[DATASET CONTENT Boundary: Start]
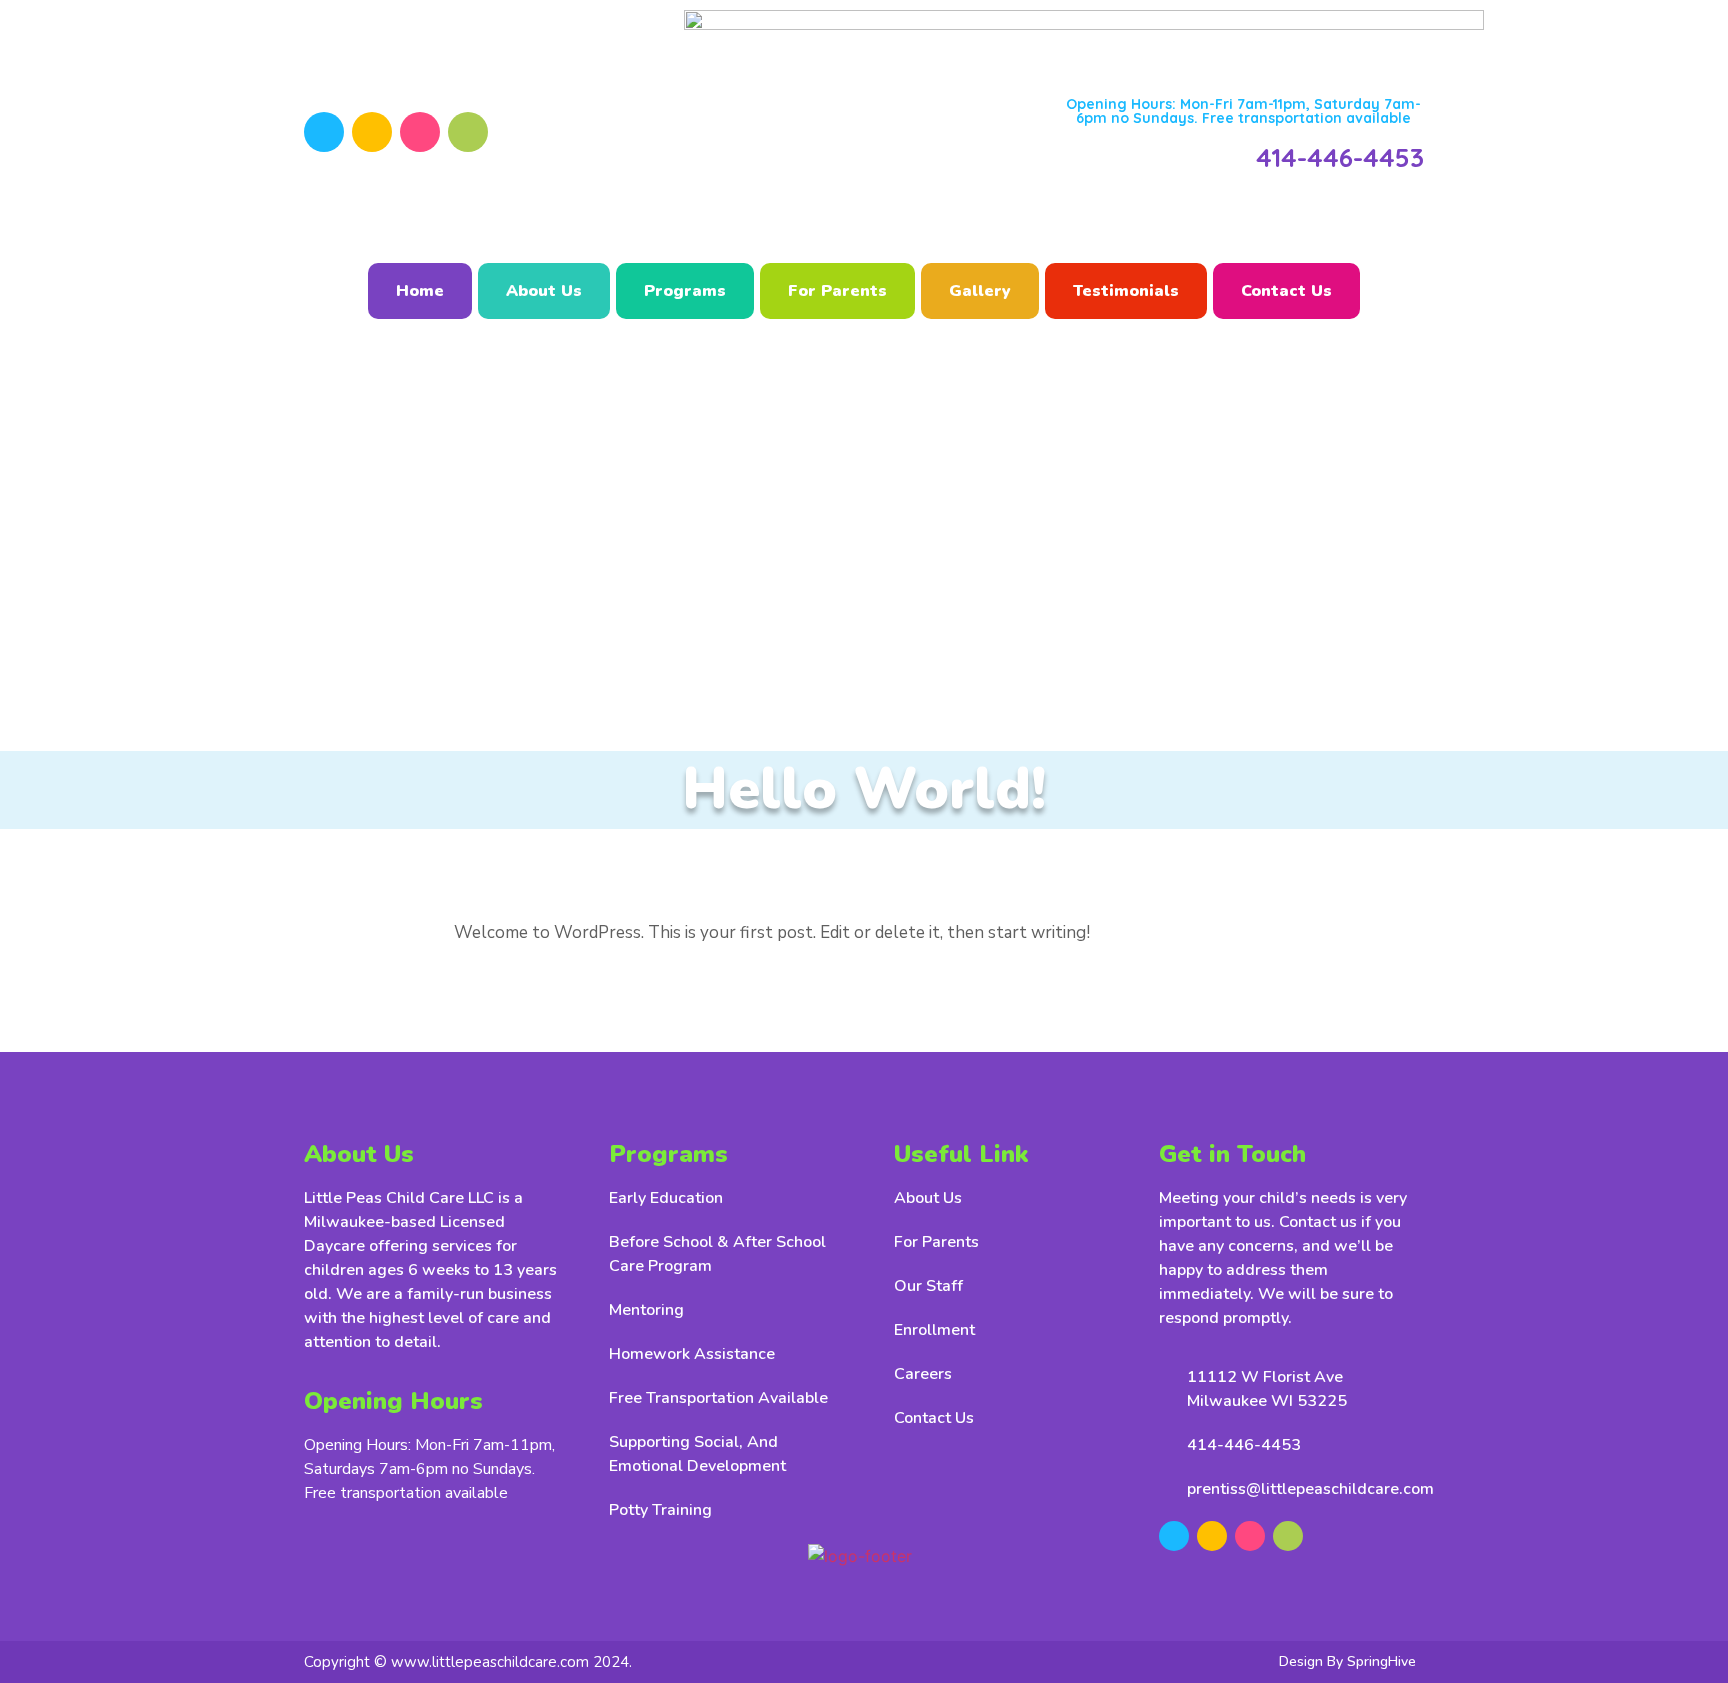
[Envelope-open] (420, 132)
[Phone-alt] (468, 132)
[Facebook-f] (324, 132)
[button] (1244, 111)
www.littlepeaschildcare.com (490, 1662)
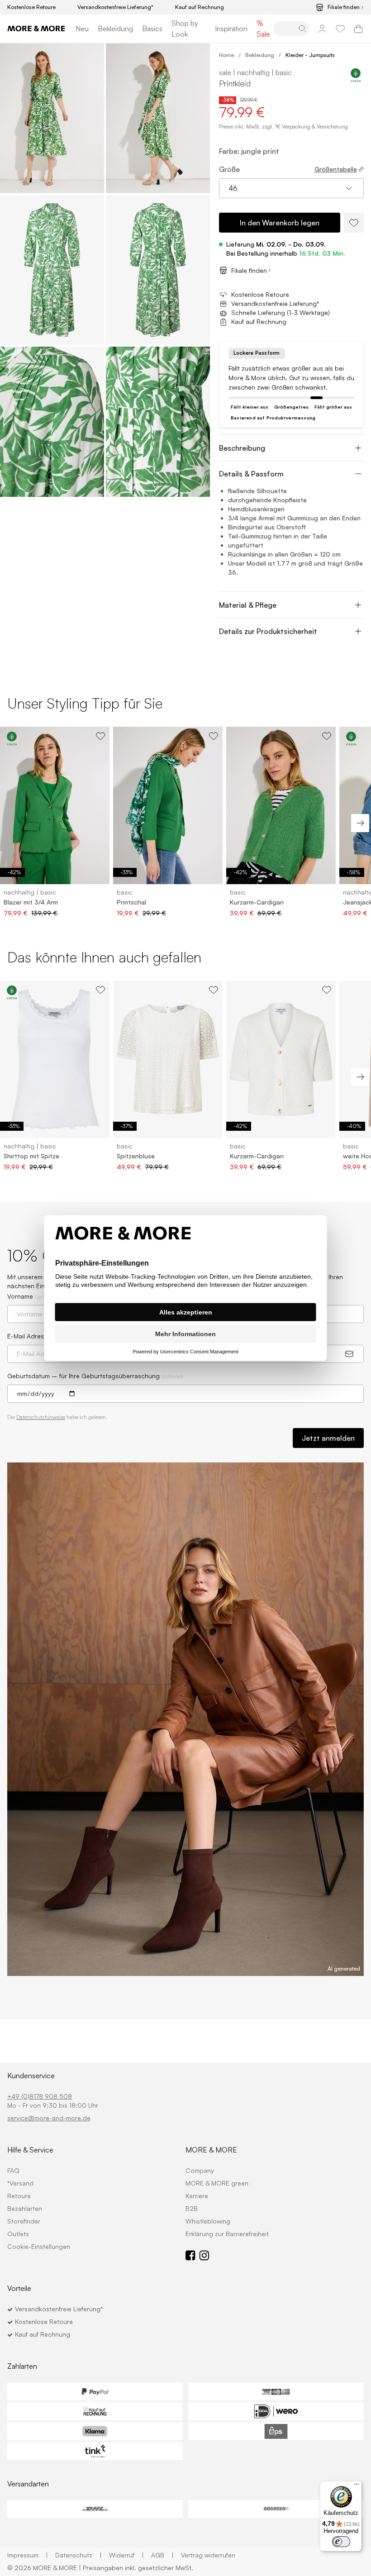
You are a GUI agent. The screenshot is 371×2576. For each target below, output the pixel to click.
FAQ (13, 2170)
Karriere (197, 2196)
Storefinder (23, 2221)
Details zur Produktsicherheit (268, 631)
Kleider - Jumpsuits (310, 55)
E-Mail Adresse (29, 1336)
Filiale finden (344, 7)
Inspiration (231, 28)
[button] (52, 118)
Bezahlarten (24, 2208)
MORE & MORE (211, 2149)
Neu (82, 28)
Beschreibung (242, 447)
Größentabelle (335, 169)
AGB (162, 2555)
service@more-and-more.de (48, 2118)
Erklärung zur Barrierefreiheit (227, 2234)
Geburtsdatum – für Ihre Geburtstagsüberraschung (95, 1376)
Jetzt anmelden (328, 1438)
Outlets (18, 2234)
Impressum (27, 2555)
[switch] (341, 2541)
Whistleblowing (208, 2221)
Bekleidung (115, 28)
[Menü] (356, 2486)
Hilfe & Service (30, 2149)
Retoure (19, 2196)
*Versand (20, 2183)
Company (200, 2170)
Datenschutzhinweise (40, 1417)
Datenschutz (78, 2555)
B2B (192, 2208)
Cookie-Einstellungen (38, 2246)
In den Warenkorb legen (279, 222)
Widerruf (126, 2555)
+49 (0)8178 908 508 (39, 2096)
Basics (152, 28)
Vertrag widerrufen (208, 2555)
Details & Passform (251, 473)
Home (226, 55)
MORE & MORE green (217, 2183)
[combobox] (291, 188)
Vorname (32, 1296)
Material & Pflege (247, 604)
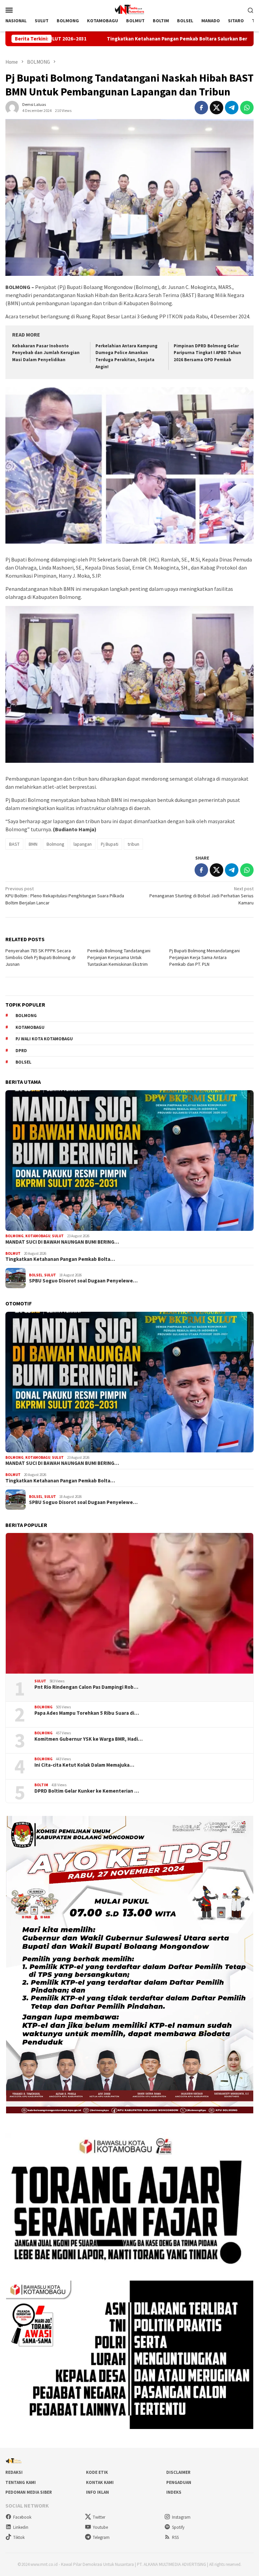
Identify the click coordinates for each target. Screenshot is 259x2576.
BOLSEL (35, 1275)
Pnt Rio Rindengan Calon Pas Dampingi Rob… (86, 1687)
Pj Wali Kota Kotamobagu (44, 1039)
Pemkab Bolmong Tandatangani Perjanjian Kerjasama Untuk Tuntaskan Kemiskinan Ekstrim (118, 957)
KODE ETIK (97, 2472)
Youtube (100, 2527)
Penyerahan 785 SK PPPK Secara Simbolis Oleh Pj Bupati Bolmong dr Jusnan (40, 957)
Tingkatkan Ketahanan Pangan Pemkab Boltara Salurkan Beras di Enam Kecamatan (99, 39)
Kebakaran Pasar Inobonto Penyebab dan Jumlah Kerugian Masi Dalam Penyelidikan (46, 353)
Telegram (101, 2537)
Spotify (178, 2527)
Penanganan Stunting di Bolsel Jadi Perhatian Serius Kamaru (201, 896)
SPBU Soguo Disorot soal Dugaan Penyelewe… (83, 1281)
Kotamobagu (30, 1027)
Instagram (181, 2517)
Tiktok (19, 2537)
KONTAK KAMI (100, 2482)
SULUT (58, 1236)
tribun (133, 844)
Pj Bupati (109, 844)
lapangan (83, 844)
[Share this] (201, 107)
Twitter (99, 2517)
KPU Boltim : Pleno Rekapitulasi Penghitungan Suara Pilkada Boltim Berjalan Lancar (64, 896)
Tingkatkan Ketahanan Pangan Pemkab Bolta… (60, 1259)
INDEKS (173, 2492)
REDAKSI (14, 2472)
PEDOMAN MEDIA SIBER (28, 2492)
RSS (175, 2537)
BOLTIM (41, 1785)
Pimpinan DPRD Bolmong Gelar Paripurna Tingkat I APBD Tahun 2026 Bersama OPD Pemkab (207, 353)
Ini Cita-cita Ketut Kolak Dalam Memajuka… (84, 1765)
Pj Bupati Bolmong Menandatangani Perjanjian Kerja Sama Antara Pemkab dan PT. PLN (204, 957)
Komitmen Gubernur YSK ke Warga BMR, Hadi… (88, 1739)
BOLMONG (14, 1236)
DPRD (21, 1050)
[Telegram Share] (231, 107)
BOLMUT (13, 1253)
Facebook (22, 2517)
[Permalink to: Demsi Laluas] (12, 107)
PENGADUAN (178, 2482)
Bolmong (55, 844)
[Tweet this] (216, 107)
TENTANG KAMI (20, 2482)
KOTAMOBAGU (37, 1236)
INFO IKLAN (97, 2492)
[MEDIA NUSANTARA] (129, 9)
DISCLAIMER (178, 2472)
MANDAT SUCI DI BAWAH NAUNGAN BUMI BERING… (62, 1242)
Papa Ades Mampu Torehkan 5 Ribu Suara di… (86, 1713)
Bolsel (23, 1062)
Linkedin (20, 2527)
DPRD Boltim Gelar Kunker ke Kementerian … (86, 1791)
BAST (14, 844)
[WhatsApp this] (247, 107)
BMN (33, 844)
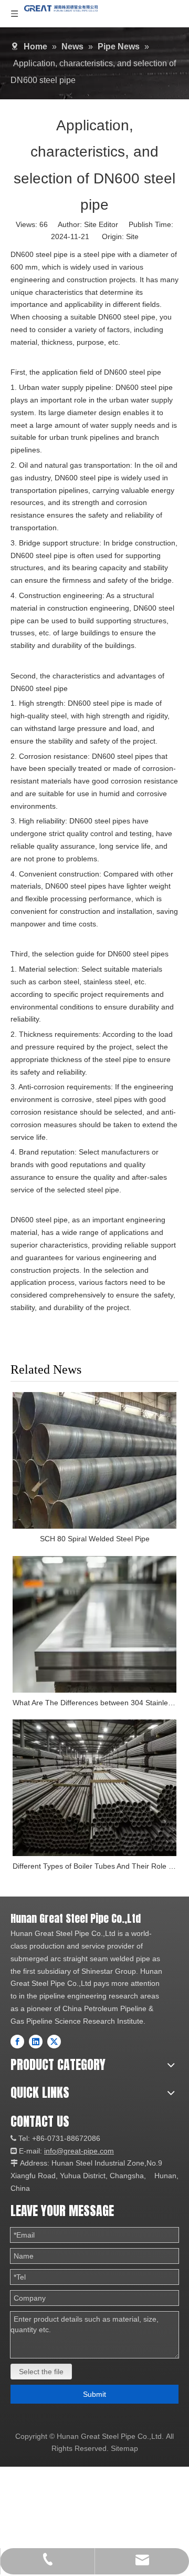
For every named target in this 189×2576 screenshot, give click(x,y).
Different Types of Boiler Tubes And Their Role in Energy (94, 1866)
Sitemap (124, 2448)
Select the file (41, 2371)
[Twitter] (54, 2041)
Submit (94, 2394)
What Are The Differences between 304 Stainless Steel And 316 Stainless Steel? (94, 1702)
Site (132, 236)
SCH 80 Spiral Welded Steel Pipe (95, 1538)
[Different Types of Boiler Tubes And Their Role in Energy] (94, 1787)
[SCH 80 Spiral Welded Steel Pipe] (94, 1460)
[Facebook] (17, 2041)
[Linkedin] (36, 2041)
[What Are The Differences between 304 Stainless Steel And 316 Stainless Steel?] (94, 1624)
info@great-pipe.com (79, 2151)
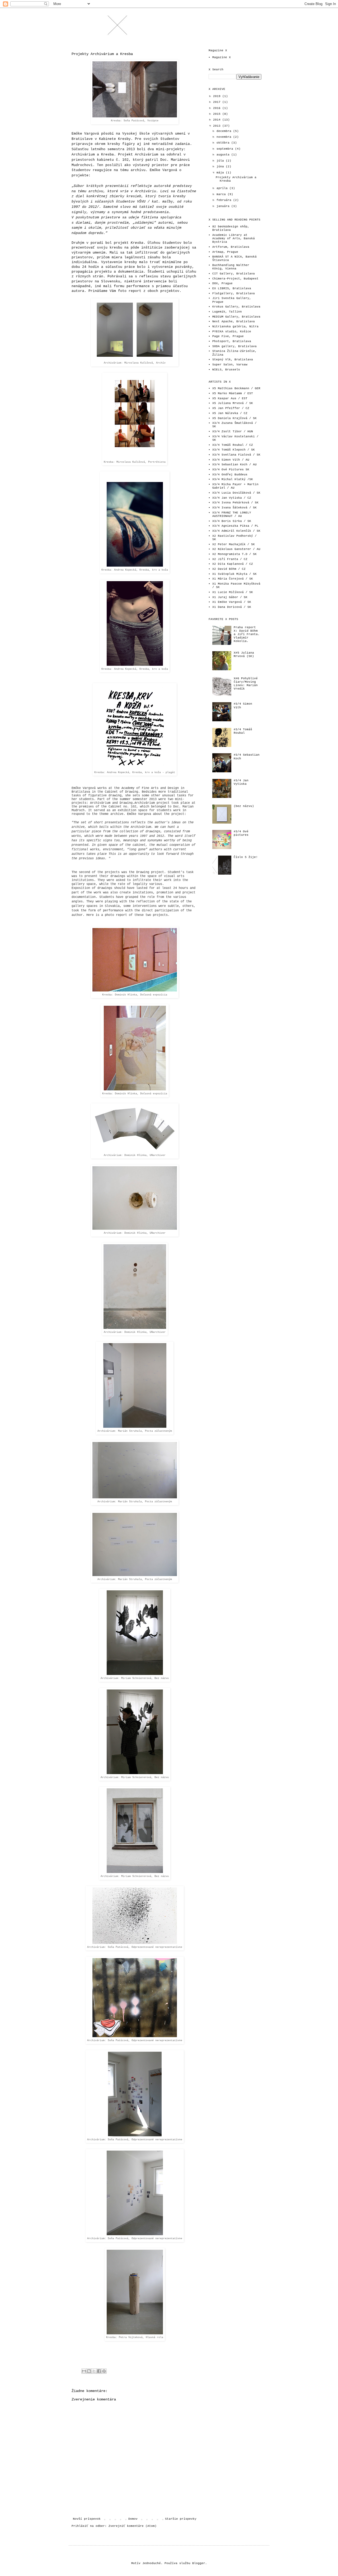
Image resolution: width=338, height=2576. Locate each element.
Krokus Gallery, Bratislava (236, 306)
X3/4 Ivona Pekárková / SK (235, 502)
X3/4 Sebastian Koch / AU (234, 464)
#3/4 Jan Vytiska (241, 782)
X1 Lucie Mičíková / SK (232, 592)
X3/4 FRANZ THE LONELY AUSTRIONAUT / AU (231, 514)
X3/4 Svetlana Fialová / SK (236, 454)
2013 (217, 125)
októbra (224, 142)
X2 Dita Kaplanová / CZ (232, 564)
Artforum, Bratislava (230, 247)
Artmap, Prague (225, 252)
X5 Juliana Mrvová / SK (232, 403)
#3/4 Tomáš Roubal (243, 731)
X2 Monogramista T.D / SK (234, 554)
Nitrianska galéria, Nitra (235, 326)
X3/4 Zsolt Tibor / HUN (232, 431)
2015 (217, 114)
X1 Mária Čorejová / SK (232, 578)
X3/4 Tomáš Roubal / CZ (232, 445)
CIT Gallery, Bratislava (233, 273)
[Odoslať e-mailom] (84, 2371)
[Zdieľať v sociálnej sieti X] (94, 2371)
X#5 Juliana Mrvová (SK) (244, 654)
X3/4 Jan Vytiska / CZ (231, 497)
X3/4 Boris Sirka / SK (231, 521)
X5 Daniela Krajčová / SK (234, 418)
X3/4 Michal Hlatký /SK (232, 479)
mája (221, 172)
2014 (217, 119)
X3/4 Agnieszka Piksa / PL (235, 525)
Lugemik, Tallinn (227, 311)
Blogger (198, 2563)
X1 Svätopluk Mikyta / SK (234, 574)
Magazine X (221, 57)
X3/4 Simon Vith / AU (230, 459)
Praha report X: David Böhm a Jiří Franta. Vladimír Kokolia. (247, 634)
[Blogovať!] (89, 2371)
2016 (217, 108)
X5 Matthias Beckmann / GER (236, 388)
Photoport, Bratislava (231, 341)
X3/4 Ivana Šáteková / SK (234, 507)
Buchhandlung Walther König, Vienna (230, 267)
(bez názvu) (244, 806)
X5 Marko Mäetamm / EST (232, 393)
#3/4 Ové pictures (241, 833)
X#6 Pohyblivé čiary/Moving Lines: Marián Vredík (246, 684)
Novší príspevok (87, 2518)
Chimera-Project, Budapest (235, 278)
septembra (226, 148)
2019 (217, 96)
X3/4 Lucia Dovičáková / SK (236, 492)
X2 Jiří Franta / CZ (229, 559)
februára (225, 200)
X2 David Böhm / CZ (229, 569)
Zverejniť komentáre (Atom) (133, 2526)
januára (224, 206)
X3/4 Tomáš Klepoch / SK (233, 449)
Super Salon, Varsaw (229, 364)
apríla (223, 188)
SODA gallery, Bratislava (234, 346)
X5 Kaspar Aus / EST (229, 398)
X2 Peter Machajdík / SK (233, 544)
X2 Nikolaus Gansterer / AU (236, 549)
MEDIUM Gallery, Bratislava (236, 316)
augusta (224, 154)
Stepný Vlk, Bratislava (232, 359)
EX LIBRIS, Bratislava (231, 288)
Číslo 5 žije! (246, 857)
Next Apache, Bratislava (233, 321)
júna (221, 166)
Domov (133, 2518)
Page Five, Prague (228, 336)
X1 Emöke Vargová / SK (231, 602)
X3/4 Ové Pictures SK (230, 469)
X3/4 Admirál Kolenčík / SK (236, 530)
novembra (225, 137)
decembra (225, 131)
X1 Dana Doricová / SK (231, 607)
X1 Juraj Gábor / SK (229, 597)
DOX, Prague (222, 283)
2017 (217, 102)
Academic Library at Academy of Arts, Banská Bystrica (233, 238)
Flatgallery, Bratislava (233, 293)
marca (222, 194)
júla (221, 160)
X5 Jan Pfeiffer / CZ (230, 408)
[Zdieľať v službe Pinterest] (104, 2371)
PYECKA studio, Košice (231, 331)
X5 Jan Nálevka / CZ (229, 413)
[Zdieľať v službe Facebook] (99, 2371)
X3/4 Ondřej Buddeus (229, 474)
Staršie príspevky (180, 2518)
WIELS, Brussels (226, 369)
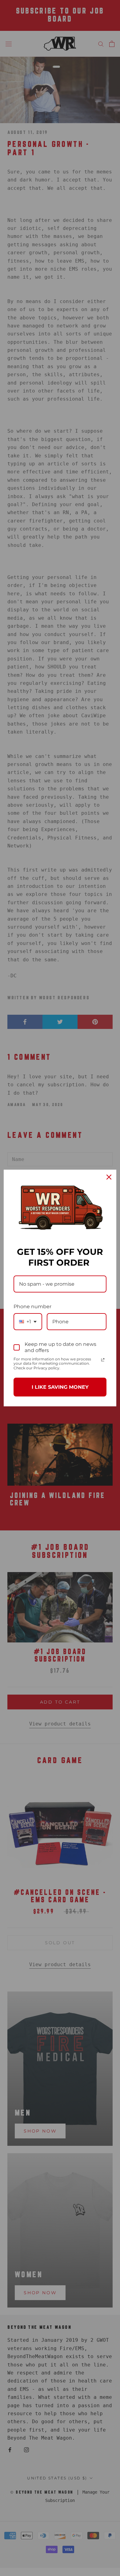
[DATASET CONTENT Boundary: End]
### EXERCISE DIRECTIONS
In the records above, transcribe exactly the lines from the one containing "Page Five, Prague (228, 336)" through the last line, both included, and skip the pictures.

### TASK SOLUTION
Page Five, Prague (228, 336)
X1 Emöke Vargová / SK (231, 602)
X3/4 Ové Pictures SK (230, 469)
X3/4 Admirál Kolenčík / SK (236, 530)
novembra (225, 137)
decembra (225, 131)
X1 Dana Doricová / SK (231, 607)
X1 Juraj Gábor / SK (229, 597)
DOX, Prague (222, 283)
2017 (217, 102)
Academic Library at Academy of Arts, Banská Bystrica (233, 238)
Flatgallery, Bratislava (233, 293)
marca (222, 194)
júla (221, 160)
X5 Jan Pfeiffer / CZ (230, 408)
[Zdieľať v službe Pinterest] (104, 2371)
PYECKA studio, Košice (231, 331)
X5 Jan Nálevka / CZ (229, 413)
[Zdieľať v službe Facebook] (99, 2371)
X3/4 Ondřej Buddeus (229, 474)
Staršie príspevky (180, 2518)
WIELS, Brussels (226, 369)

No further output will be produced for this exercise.